Tra poco più di un mese, i cittadini europei saranno chiamati ad eleggere i membri del Parlamento comunitario, che lavorerà per i prossimi cinque anni. L’Italia voterà il 26 maggio, l’ultimo dei quattro giorni previsti dall’Europa per l’apertura dei seggi. Dopo aver firmato il Manifesto di SMEunited, la sigla europea delle mpmi, Confartigianato ha declinato quelle 10 proposte alla realtà italiana. Il risultato sono soluzioni concrete per lanciare la micro, piccola e media impresa europea verso una nuova stagione di sviluppo economico.

“Confartigianato ha ripreso i dieci punti che SMEunited aveva presentato circa un paio di mesi fa per declinarli al meglio alla nostra realtà imprenditoriale – ha detto il Vicepresidente di SMEunited e Delegato per l’Europa di Confartigianato, Luca Crosetto – Abbiamo voluto evidenziare i punti importanti che vorremmo venissero portati avanti da chi ci rappresenterà nei prossimi cinque anni in Europa. Tra questi, spiccano sicuramente il Codice Appalti, i tempi di pagamento, fondamentale per stabilire un rapporto sano tra le mpmi e le grandi imprese, e la grande battaglia legata al made in e quindi alla tutela e alla tracciabilità dei prodotti italiani di qualità”. Queste sono soltanto tre delle soluzioni individuate da Confartigianato per rilanciare occupazione e fatturato delle piccole imprese, a cui vanno aggiunte le riforme del lavoro e dei sistemi di protezione socialegli incentivi su competenze e formazione professionale, il sostegno alla digitalizzazione, agli investimenti e all’internazionalizzazione, norme che puntino alla sostenibilità e all’economia circolare e, infine, una reale implementazione del mercato unico europeo. C’è un’ultima proposta, però, che Confartigianato porta avanti da anni nel confronto con l’Europa: la revisione e il rafforzamento dello Small Business Act.

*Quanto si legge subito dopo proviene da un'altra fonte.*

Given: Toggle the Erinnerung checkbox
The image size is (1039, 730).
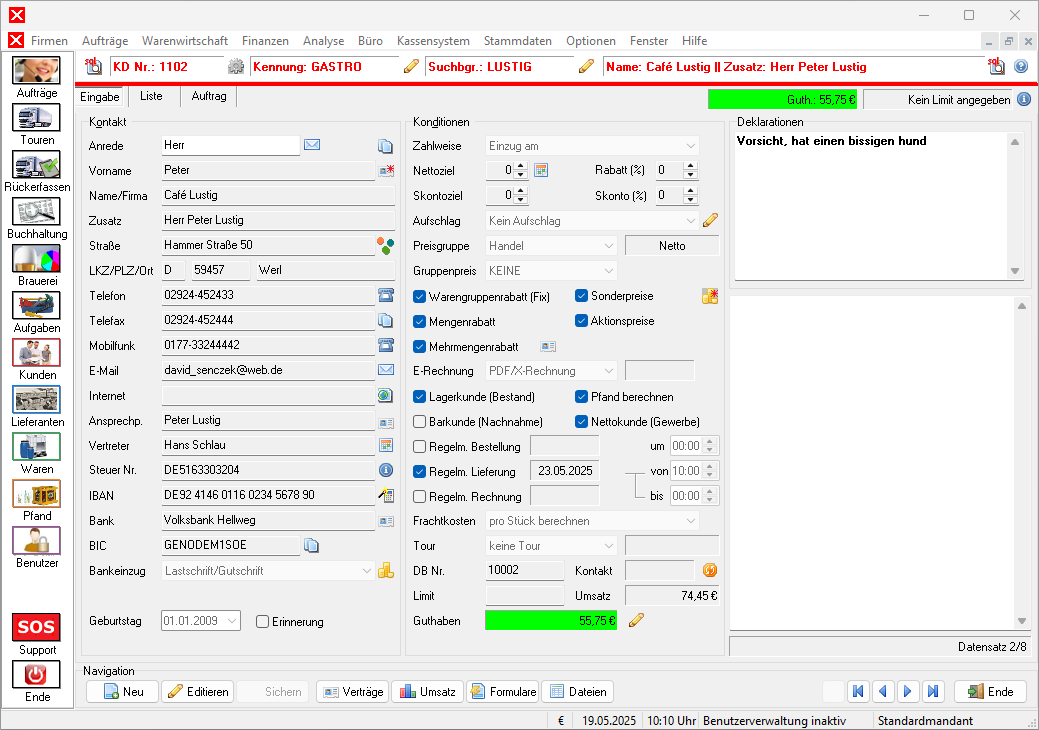Looking at the screenshot, I should coord(263,622).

“Il tema fondamentale che vogliamo ricordare a chi ci rappresenterà in Europa e a chi dovrà inserirsi nel dialogo con la prossima Commissione europea è quello di mettere finalmente in pratica lo Small Business Act. Questa Commissione l’ha dimenticato, l’ha messo da una parte – ha ripreso Crosetto – Noi riteniamo che sia fondamentale ripartire da quello nei prossimi cinque anni. Bisogna fare attenzione, quindi, basarsi su tutti gli strumenti che la politica europea ha a disposizione per capire la ricaduta delle nuove norme sul mondo delle micro, piccole e medie imprese, per mettere queste aziende nella condizione di poter essere competitive sui temi del futuro: digitale, investimenti, formazione e competenze. Pensare innanzitutto in piccolo permetterebbe anche ai piccoli imprenditori di fare gli investimenti necessari per essere competitivi e poter esaltare le caratteristiche fondamentali delle nostre mpmi”.